Data records
════════

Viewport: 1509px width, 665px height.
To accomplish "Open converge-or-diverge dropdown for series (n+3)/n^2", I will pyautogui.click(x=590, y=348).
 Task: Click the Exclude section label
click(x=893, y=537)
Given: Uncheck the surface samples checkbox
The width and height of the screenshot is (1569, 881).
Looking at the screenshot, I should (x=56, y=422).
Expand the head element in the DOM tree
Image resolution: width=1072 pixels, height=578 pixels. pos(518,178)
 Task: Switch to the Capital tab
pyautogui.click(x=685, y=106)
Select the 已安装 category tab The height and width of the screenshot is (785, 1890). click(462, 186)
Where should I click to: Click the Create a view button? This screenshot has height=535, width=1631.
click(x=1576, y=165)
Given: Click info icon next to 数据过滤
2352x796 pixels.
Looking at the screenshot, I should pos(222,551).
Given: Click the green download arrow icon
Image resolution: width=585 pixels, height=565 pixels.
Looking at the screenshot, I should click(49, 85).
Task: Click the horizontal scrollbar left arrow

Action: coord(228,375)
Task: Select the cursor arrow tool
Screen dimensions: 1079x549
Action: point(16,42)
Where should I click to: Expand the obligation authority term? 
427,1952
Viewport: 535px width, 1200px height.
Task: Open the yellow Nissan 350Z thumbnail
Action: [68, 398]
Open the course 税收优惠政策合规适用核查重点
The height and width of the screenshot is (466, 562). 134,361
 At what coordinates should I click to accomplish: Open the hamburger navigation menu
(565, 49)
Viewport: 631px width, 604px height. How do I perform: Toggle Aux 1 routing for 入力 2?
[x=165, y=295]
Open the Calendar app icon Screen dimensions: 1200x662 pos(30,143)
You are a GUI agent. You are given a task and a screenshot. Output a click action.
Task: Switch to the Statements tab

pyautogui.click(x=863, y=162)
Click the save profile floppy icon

════════

WHAT TO DO — The records above are to be given again in full, exactly.

EXERCISE RESULT —
Viewport: 1509px width, 665px height.
To accomplish "Open converge-or-diverge dropdown for series (n+3)/n^2", I will pyautogui.click(x=590, y=348).
 Task: Click the Exclude section label
click(x=893, y=537)
Given: Uncheck the surface samples checkbox
The width and height of the screenshot is (1569, 881).
Looking at the screenshot, I should (x=56, y=422).
Expand the head element in the DOM tree
Image resolution: width=1072 pixels, height=578 pixels. pos(518,178)
 Task: Switch to the Capital tab
pyautogui.click(x=685, y=106)
Select the 已安装 category tab The height and width of the screenshot is (785, 1890). click(462, 186)
Where should I click to: Click the Create a view button? This screenshot has height=535, width=1631.
click(x=1576, y=165)
Given: Click info icon next to 数据过滤
2352x796 pixels.
Looking at the screenshot, I should pos(222,551).
Given: Click the green download arrow icon
Image resolution: width=585 pixels, height=565 pixels.
Looking at the screenshot, I should click(49, 85).
Task: Click the horizontal scrollbar left arrow

Action: coord(228,375)
Task: Select the cursor arrow tool
Screen dimensions: 1079x549
Action: point(16,42)
Where should I click to: Expand the obligation authority term? 
427,1952
Viewport: 535px width, 1200px height.
Task: Open the yellow Nissan 350Z thumbnail
Action: [68, 398]
Open the course 税收优惠政策合规适用核查重点
The height and width of the screenshot is (466, 562). 134,361
 At what coordinates should I click to accomplish: Open the hamburger navigation menu
(565, 49)
Viewport: 631px width, 604px height. How do I perform: Toggle Aux 1 routing for 入力 2?
[x=165, y=295]
Open the Calendar app icon Screen dimensions: 1200x662 pos(30,143)
You are a GUI agent. You are given a task and a screenshot. Output a click action.
Task: Switch to the Statements tab

pyautogui.click(x=863, y=162)
Click the save profile floppy icon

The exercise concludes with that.